PSST–It’s Raghuram Rajan

He writes,

It is easy to see why a general stimulus to demand, such as a cut in payroll taxes, may be ineffective in restoring the economy to full employment. The general stimulus goes to everyone, not just the former borrowers. And everyone’s spending patterns differ – the older, wealthier household buys jewelry from Tiffany, rather than a car from General Motors. And even the former borrowers are unlikely to use their stimulus money to pay for more housing – they have soured on the dreams that housing held out.

Pointer from Tyler Cowen.

The question I pose is whether workers will return to old jobs or whether new jobs have to emerge. My belief is the latter.

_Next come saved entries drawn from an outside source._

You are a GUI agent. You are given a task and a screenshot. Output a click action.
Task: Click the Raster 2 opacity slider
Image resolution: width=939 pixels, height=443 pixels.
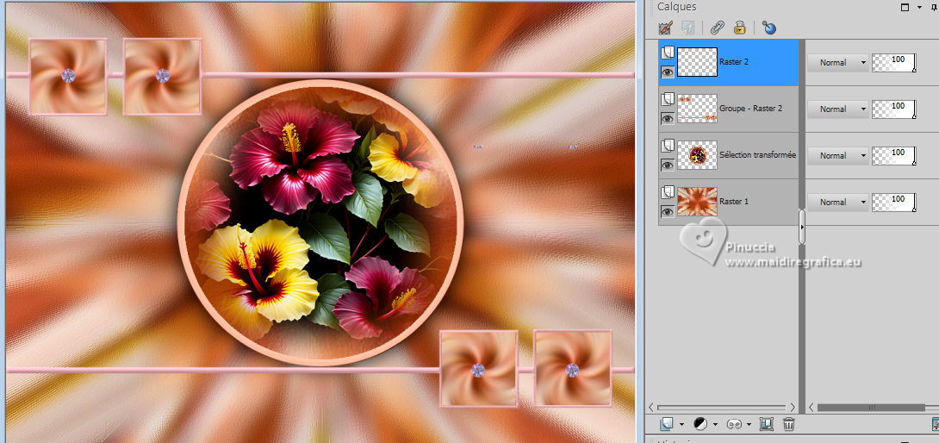point(892,62)
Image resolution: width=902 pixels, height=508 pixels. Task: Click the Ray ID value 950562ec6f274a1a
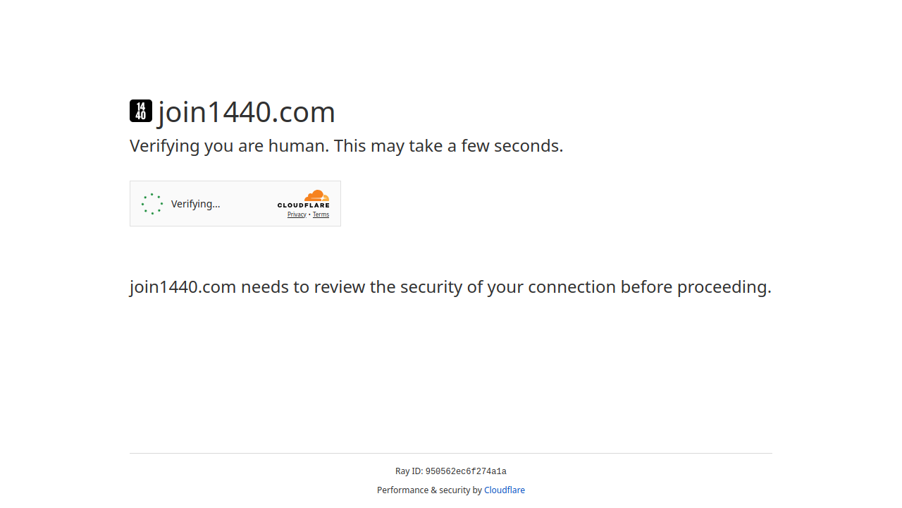466,471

Where are the Macroeconomic Bulls?

Bill McBride writes,

the 780 thousand housing starts in 2012 were the fourth lowest on an annual basis since the Census Bureau started tracking starts in 1959. Starts averaged 1.5 million per year from 1959 through 2000. Demographics and household formation suggests starts will return to close to that level over the next few years. That means starts will come close to doubling from the 2012 level.

Residential investment and housing starts are usually the best leading indicator for economy, so this suggests the economy will continue to grow over the next couple of years.

Another area of pent-up demand is the auto sector. How many cars would have to be sold over the next two years to reduce the average age of the U.S. auto stock from 11 years to 7 years? Is 7 years even too old?

The “oil tax” is going down. Even if the price of oil does not decline, the U.S. is becoming more of a producer and less of a net consumer.

If you think that the depressed economy was caused by weak private-sector balance sheets and de-leveraging, then, as McBride points out, our troubles are over. Also, the stock market has trended up since 2008.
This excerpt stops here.